There are many factors that are contributing to the population drop including climate change, loss of habitat, potable water, limited diet, the varroa mite, pathogens; and the overuse of pesticides on crops. One group of pesticides called Neonicotinoids are a big part of the problem.
In the U.S., Neonicotinoids are currently used on the majority of corn and canola crops, cotton, sorghum, and sugar beets; and about half of all soybeans. They’re also used on the vast majority of fruit and vegetable crops. They are systemic and persistent, which means they stay in the plant and make their way to the pollen and nectar. Bayer Corporation produces three of the common Neonicotinoids on the market and one, Imidacloprid, is the most widely used, found in most home garden treatments as well as used on most crops. Interestingly enough in 2012 Bayer voluntarily removed it for use on the almond trees in California, because of its high toxicity to bees.
Bayer and other chemical producers like Dow and Syngenta who also produce Neonicotinoids blame this crisis on everything but their products. Profit is their bottom line. The research on Bee health by these corporations does not seem to be very holistic in their approach. The focus has been on control of bee pests such as the Varroa and tracheal mites with more chemicals, and the continued denial that their chemicals have any effect on the health of bees and other pollinators.
Several studies have been published over the past couple of years listing Neonicotinoids as one of the biggest factors in the population decline; Yale University, 2013, Harvard University 2014 and Pesticide Research Institute 2013 & 2014, Nature 2014. The European Union has banned the use of Neonicotinoids, and GMO seeds which are treated with Neonicotinoid on crops in Europe.
Effects of Neonicotinoids on bees include death; at lower doses, it weakens their immune system making them more susceptible to pathogens and pests. It is a neurotoxin that also causes disorientation, damaging a bee’s homing ability, and their ability to feed. All of which are signs of Colony Collapse disorder.
I am part of a grass roots effort to bring this issue to the forefront and to help people understand what we are up against, to encourage the public to vote with their checkbooks, support the pollinators by planting pollinator friendly plants, buying from nurseries that sell organic or certified pesticide free plants. Don’t buy plants from big box stores such as Home Depot, Lowes, Orchard Supply Hardware, or Wal-Mart and don’t buy garden products produced by Bayer, Dow, Syngenta or Monsanto.
Also, write your representatives in the State Government.
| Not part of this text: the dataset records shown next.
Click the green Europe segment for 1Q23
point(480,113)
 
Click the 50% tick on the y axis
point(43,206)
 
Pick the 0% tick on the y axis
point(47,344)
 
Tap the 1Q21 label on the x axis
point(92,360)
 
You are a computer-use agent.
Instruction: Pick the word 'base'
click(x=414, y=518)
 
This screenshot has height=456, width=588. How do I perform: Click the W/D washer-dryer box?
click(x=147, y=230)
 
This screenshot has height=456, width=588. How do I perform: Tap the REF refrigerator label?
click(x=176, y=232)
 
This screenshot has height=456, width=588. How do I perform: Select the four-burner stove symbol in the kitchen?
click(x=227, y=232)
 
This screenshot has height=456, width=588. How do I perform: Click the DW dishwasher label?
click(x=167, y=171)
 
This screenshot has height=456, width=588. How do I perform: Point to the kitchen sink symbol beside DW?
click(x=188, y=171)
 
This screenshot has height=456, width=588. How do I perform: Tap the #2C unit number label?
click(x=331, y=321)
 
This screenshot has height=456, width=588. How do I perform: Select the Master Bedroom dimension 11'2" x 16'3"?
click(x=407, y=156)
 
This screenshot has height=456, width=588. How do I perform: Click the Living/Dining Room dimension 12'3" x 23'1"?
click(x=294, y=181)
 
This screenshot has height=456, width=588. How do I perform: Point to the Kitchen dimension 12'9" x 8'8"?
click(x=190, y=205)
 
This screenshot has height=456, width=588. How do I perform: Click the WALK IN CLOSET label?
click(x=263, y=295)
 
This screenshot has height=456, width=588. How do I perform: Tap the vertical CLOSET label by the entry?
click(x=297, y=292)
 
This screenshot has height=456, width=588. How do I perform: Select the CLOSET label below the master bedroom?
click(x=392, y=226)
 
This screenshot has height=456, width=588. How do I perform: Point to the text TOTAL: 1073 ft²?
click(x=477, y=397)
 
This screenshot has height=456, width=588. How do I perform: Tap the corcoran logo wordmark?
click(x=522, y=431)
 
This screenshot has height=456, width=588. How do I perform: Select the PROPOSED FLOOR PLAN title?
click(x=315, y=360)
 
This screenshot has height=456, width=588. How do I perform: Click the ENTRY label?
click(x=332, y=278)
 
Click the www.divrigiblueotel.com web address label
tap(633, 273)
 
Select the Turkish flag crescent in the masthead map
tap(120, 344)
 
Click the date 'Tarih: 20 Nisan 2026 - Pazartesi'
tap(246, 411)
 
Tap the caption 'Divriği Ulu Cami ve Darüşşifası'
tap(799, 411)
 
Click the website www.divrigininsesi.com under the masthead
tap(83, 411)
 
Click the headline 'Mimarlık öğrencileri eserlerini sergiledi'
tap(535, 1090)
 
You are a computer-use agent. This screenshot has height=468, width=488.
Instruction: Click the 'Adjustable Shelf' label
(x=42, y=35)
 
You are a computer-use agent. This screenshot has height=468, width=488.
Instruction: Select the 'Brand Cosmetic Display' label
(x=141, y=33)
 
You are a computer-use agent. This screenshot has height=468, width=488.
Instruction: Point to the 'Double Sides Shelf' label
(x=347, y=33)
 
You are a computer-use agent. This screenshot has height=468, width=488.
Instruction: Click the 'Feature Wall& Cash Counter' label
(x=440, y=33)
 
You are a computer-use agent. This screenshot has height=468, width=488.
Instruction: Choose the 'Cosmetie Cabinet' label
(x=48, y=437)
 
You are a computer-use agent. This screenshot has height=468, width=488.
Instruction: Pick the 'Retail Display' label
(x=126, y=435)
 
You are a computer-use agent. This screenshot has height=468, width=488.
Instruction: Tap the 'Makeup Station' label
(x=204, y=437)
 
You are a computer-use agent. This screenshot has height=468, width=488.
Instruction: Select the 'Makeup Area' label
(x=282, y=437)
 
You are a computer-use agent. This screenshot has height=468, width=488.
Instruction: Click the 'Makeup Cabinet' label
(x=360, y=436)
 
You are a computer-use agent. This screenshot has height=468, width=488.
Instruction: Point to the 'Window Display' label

The California Assembly just passed a bill AB-1789 postponing investigation of the issues with Neonicotinoids until at least 2018, which means no regulation changes on their use in California until 2020! This is a dangerous and shortsighted precedent and Governor Jerry Brown needs to be encouraged to veto this bill.
Bayer, Monsanto and other corporations say they want to make a difference but all I see is a desire to make a profit at the expense of the rest of us. Instead of throwing more chemistry at the problem, it would be amazing to see a paradigm shift in attitudes and see some of the vast profits that these corporations make put to use coming up with better ways to manage crops, change the way crops are planted to encourage biodiversity, not only for Honey Bees, but also for other pollinators that are essential for our food economy.
“Silent Spring” by Rachel Carson in 1962 helped ban the use of DDT; which was responsible for the decline of birds and fish at the top of the food chain. We are in the throws of another “Silent Spring”, this at the base of the food chain which will not only affect natural diversity but us humans and our ability to feed ourselves. It is time to empower the public to take a stand or suffer the consequences.